SHORT PROBLEM 1 —
Answer these about the thread on extracting email addresses:
(a) What regex did the asker try first?
(b) Which library does the first reply suggest using?
(c) What does the first reply's code print?
SHORT PROBLEM 2 — Extend the thread on extracting email addresses, going on from its last line.

DOCUMENT EXTRACT —
----------------------------------------

1

I am trying to regex email addresses from a set of source code. The data can be found as an attribute to <a href> tags. It's this: data-email="example@email.com"

I'm quite new to regex and came up with this: /\w+\s*=\s*".*?"/ but it doesn't seem to work. Getting my head around it all is difficult.

What could I do?

Appreciate any help.

KriiV
  • 1,882
  • 4
  • 25
  • 43

4 Answers4

2

If your source code is HTML, wouldn't it be easier to use an HTML parser? You could use lxml, for example:

from lxml import etree

html = etree.HTML("""
<html>
    <head>
        <title>History of Roundish Stones in the Paleozoic Era</title>
    </head>
    <body>
        <a href="#" data-email="example@email.com">Andrew S. Johnson</a>
        <a href="#" data-email="other-example@email.com">E. Idle</a>
    </body>
</html>
""")

print(html.xpath('//@data-email'))

This prints:

['example@email.com', 'other-example@email.com']
Wander Nauta
  • 18,832
  • 1
  • 45
  • 62
0

If I get your question correctly, this is what you might need to extract email addresses:

>>> import re
>>> print(re.findall(r'(?<=data-email=")[^"]*(?=")', '<b><a href="/abcd.html" data-email="example@email.com">abcd</a></b>'))

----------------------------------------

(Word and element pointing entries)
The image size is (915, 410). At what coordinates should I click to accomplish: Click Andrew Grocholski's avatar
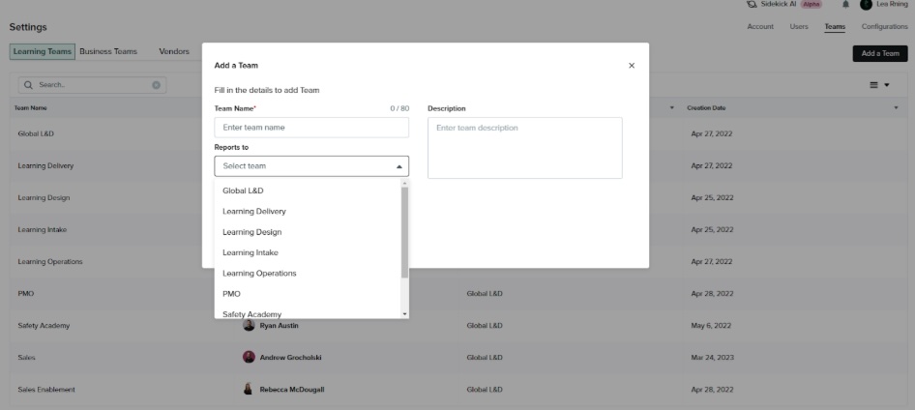tap(249, 357)
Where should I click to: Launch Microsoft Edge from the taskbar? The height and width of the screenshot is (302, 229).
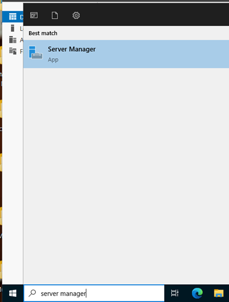(x=197, y=293)
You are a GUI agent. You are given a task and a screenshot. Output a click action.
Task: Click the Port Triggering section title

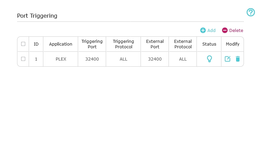(x=37, y=16)
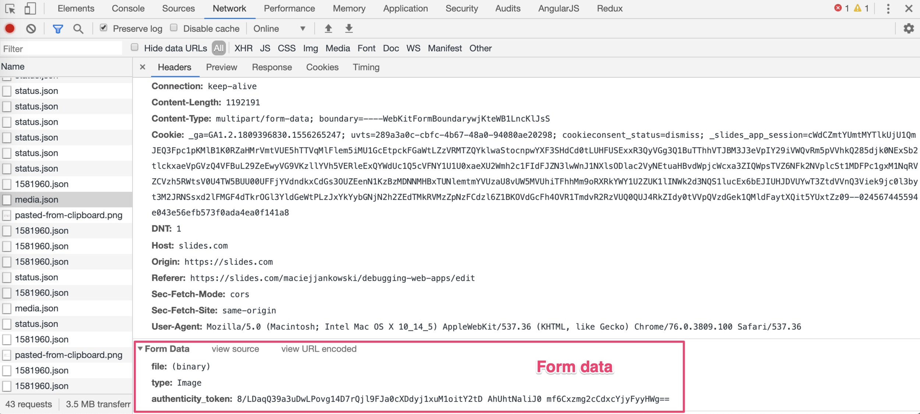920x414 pixels.
Task: Toggle the device toolbar icon
Action: click(x=30, y=8)
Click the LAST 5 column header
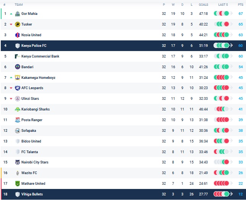Screen dimensions: 246x200 tap(223, 5)
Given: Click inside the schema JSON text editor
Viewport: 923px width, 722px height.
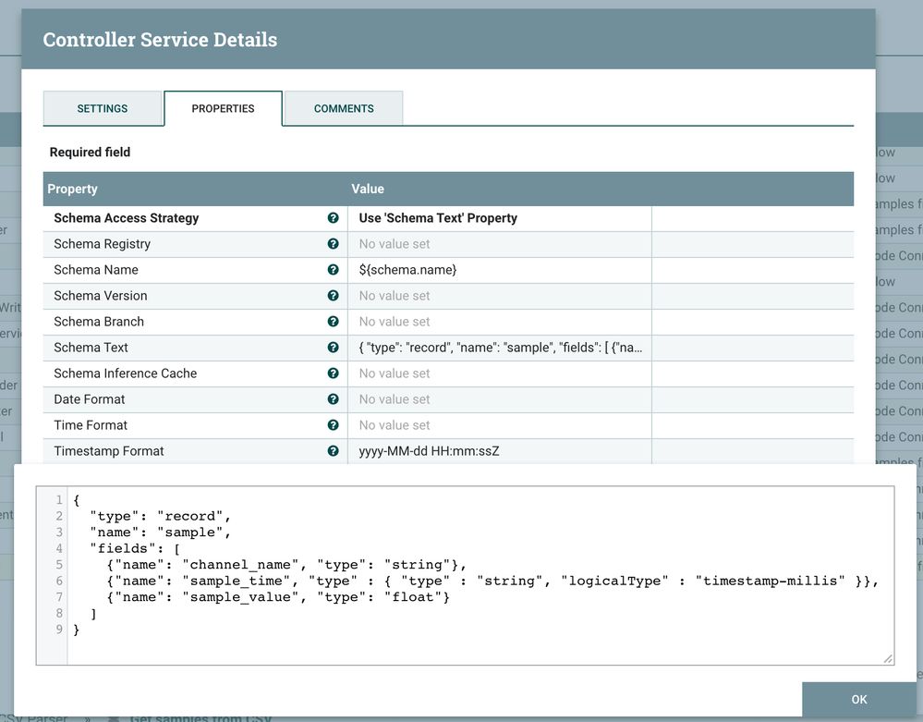Looking at the screenshot, I should pos(479,573).
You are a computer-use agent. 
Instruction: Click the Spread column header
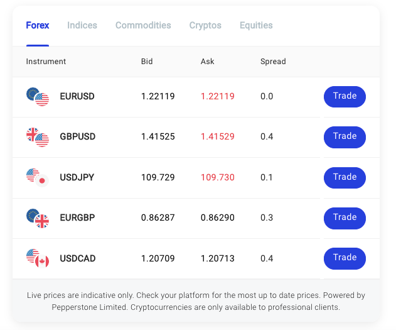tap(273, 62)
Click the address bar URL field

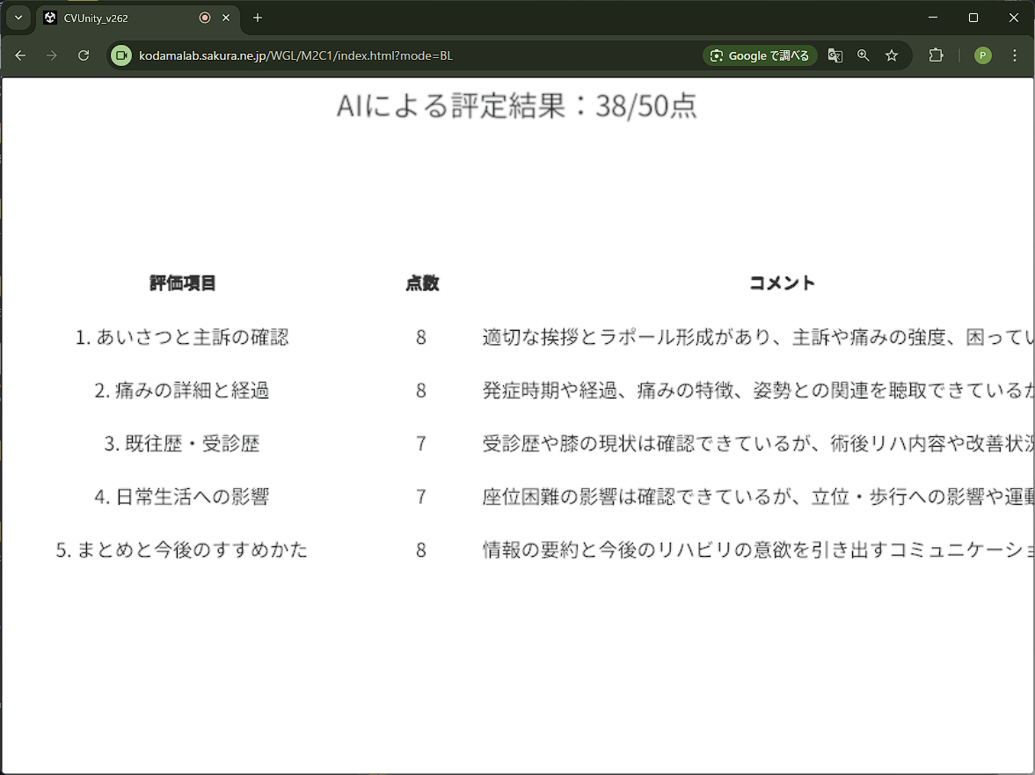point(396,55)

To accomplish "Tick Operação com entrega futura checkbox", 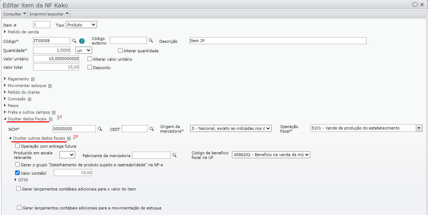I will point(18,146).
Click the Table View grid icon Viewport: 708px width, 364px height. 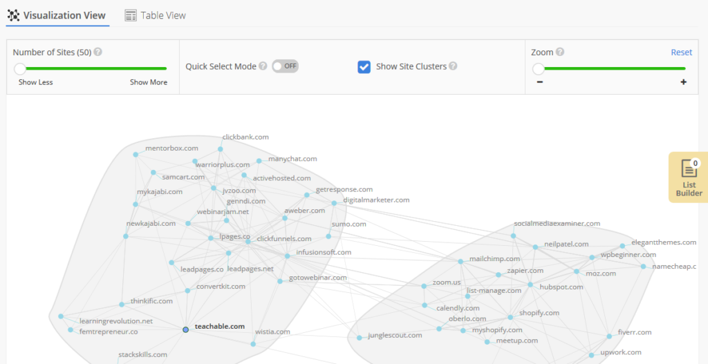131,15
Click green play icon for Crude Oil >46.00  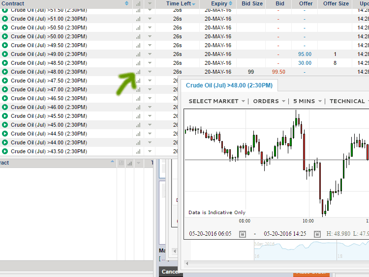5,107
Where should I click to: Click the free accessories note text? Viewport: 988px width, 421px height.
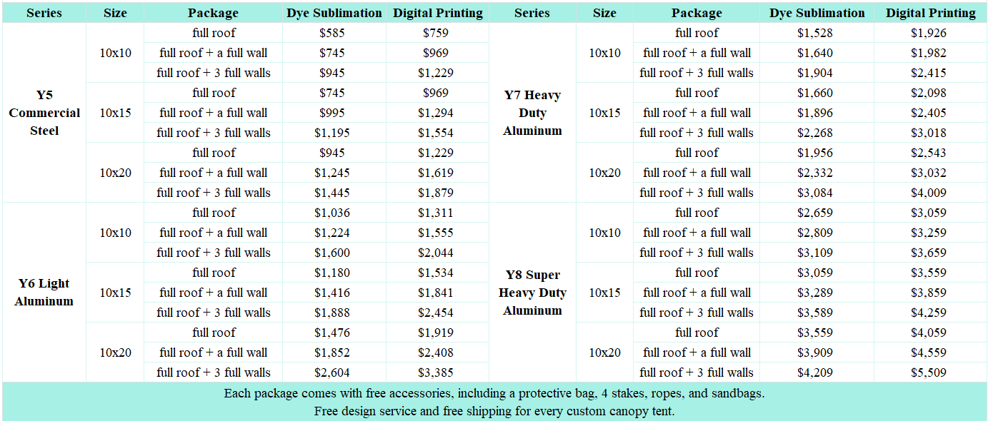tap(494, 393)
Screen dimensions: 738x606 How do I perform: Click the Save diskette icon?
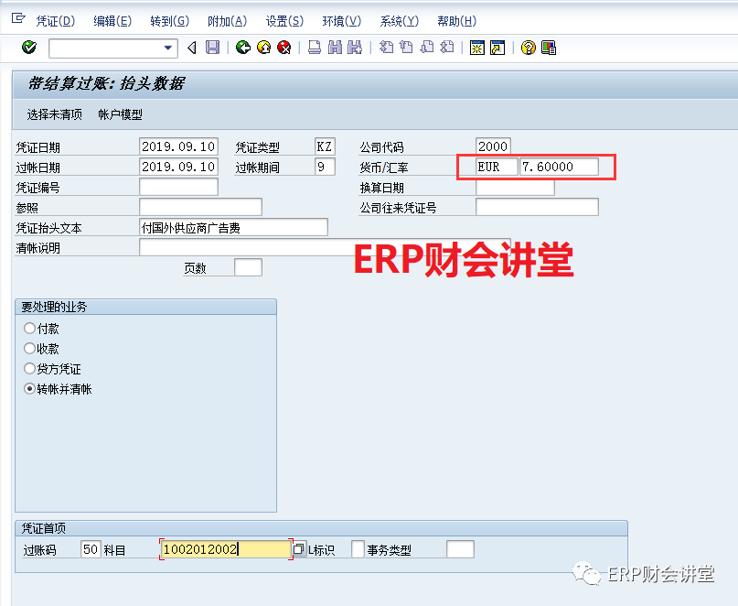[x=212, y=48]
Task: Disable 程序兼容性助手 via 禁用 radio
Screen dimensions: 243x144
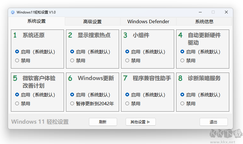Action: click(127, 104)
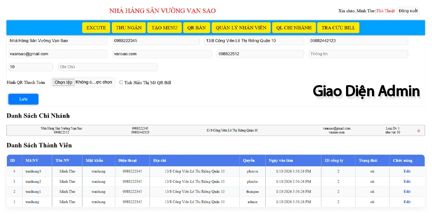The width and height of the screenshot is (432, 216).
Task: Go to the THU NGÂN menu
Action: [x=129, y=28]
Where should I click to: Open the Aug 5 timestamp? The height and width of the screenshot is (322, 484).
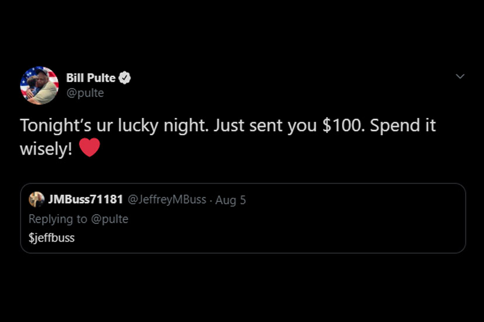231,200
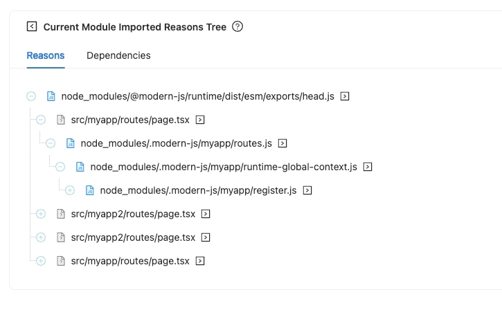Switch to the Dependencies tab
502x310 pixels.
click(118, 55)
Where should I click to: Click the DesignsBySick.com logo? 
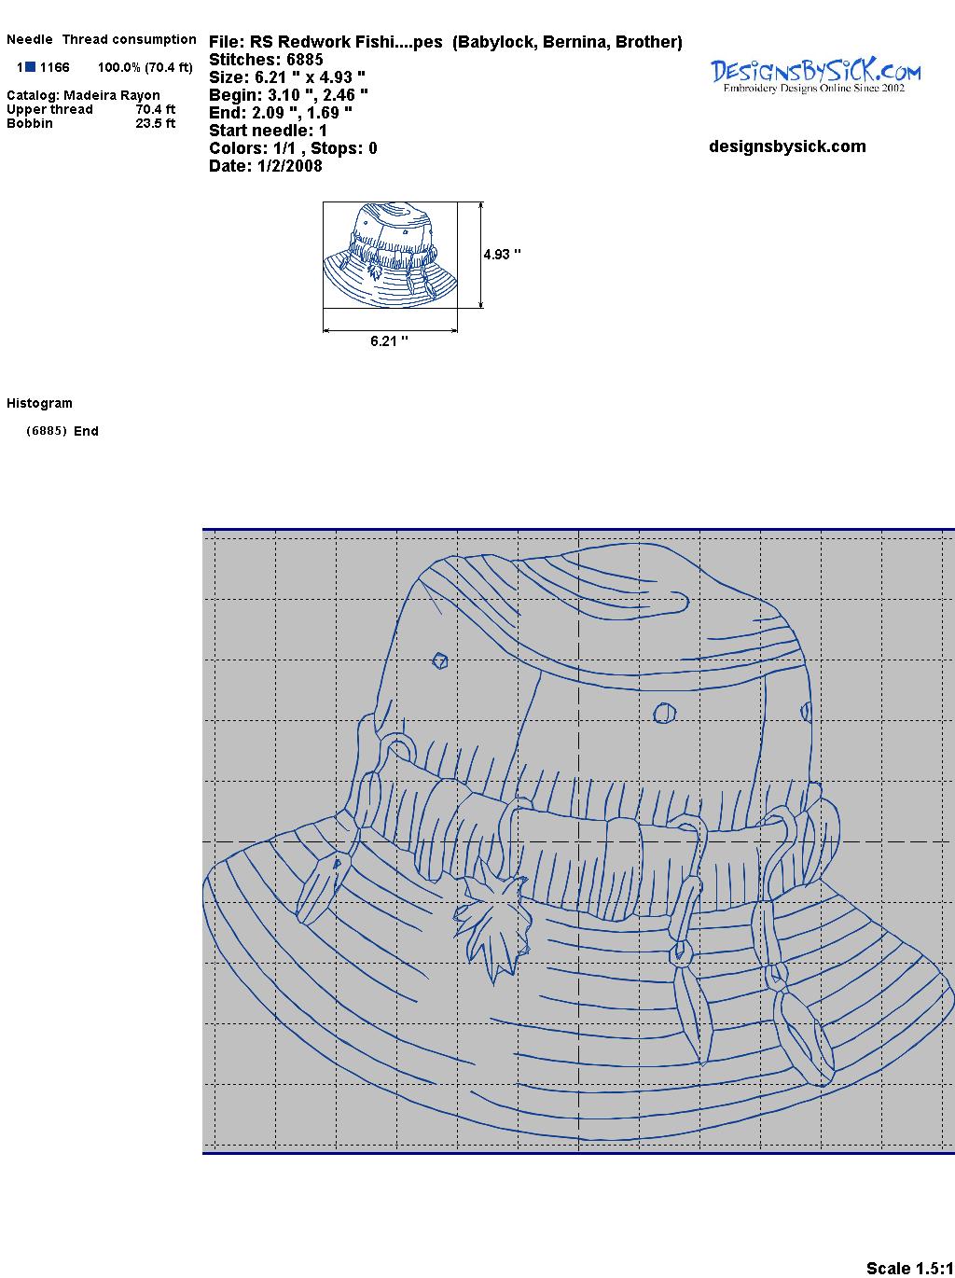point(815,75)
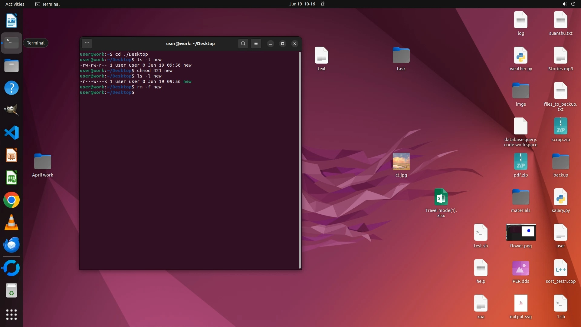
Task: Launch Google Chrome from the dock
Action: [11, 200]
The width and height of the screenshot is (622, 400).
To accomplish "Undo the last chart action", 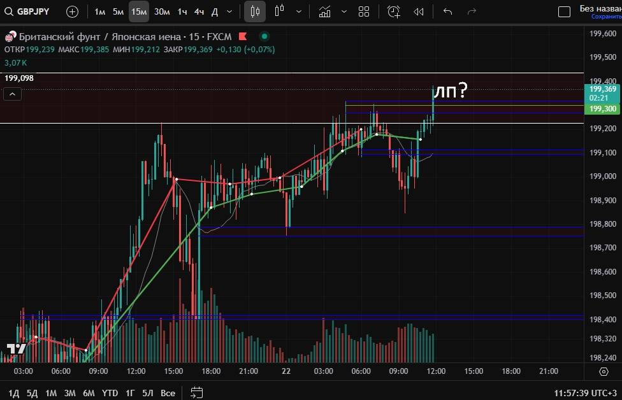I will tap(447, 11).
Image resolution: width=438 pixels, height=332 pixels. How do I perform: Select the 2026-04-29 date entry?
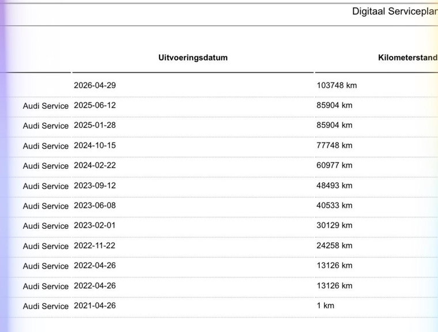(95, 85)
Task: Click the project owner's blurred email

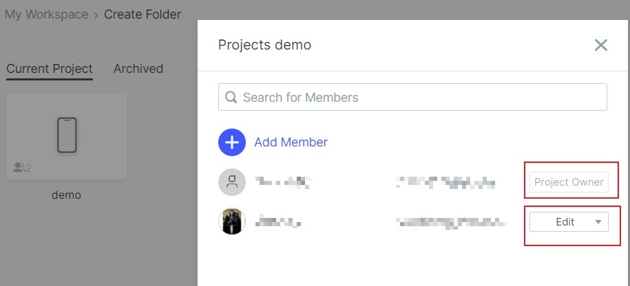Action: click(x=445, y=182)
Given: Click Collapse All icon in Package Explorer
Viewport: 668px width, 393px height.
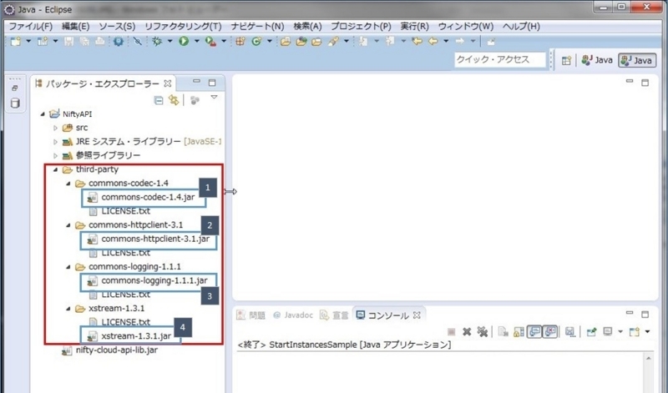Looking at the screenshot, I should 159,100.
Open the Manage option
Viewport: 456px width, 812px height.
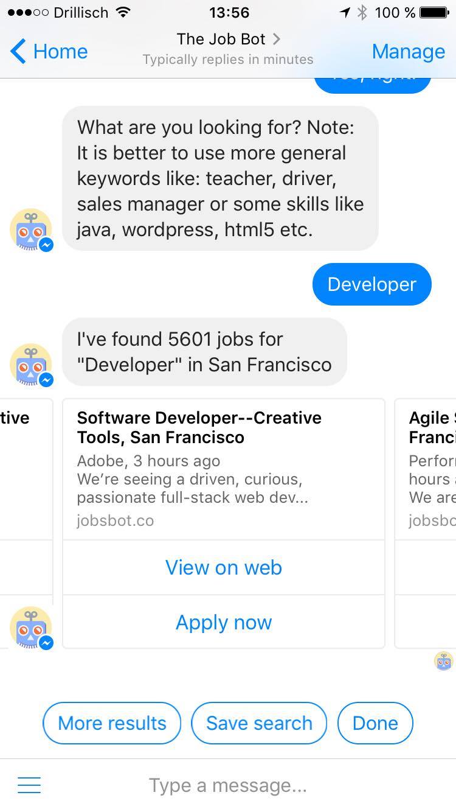click(x=408, y=52)
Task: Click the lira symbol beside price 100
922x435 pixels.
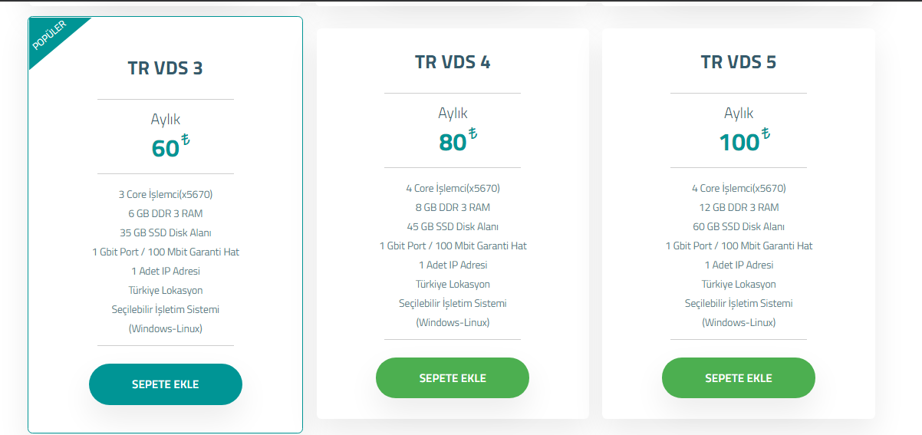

----------------------------------------

TASK RESPONSE 1 —
(a) /\w+\s*=\s*".*?"/
(b) lxml
(c) ['example@email.com', 'other-example@email.com']

TASK RESPONSE 2 —
['example@email.com']
riteshtch
  • 8,629
  • 4
  • 25
  • 38
0

you can get the email address by using the following. I'm not sure what exactly you are dealing with it would be nice if you could post some examples as well. However you can try this, it might help you.

re.compile("([\w\-\.]+@(\w[\w\-]+\.)+[\w\-]+)")

This will help you get "example@email.com"

Abhi
  • 442
  • 1
  • 10
  • 24
0

BeautifulSoup is your friend:

from bs4 import BeautifulSoup as BS

emails = []
soup = BS(html_string, 'html5lib')
for a in soup.findAll('a'):
    try:
        emails.append(a['data-email'])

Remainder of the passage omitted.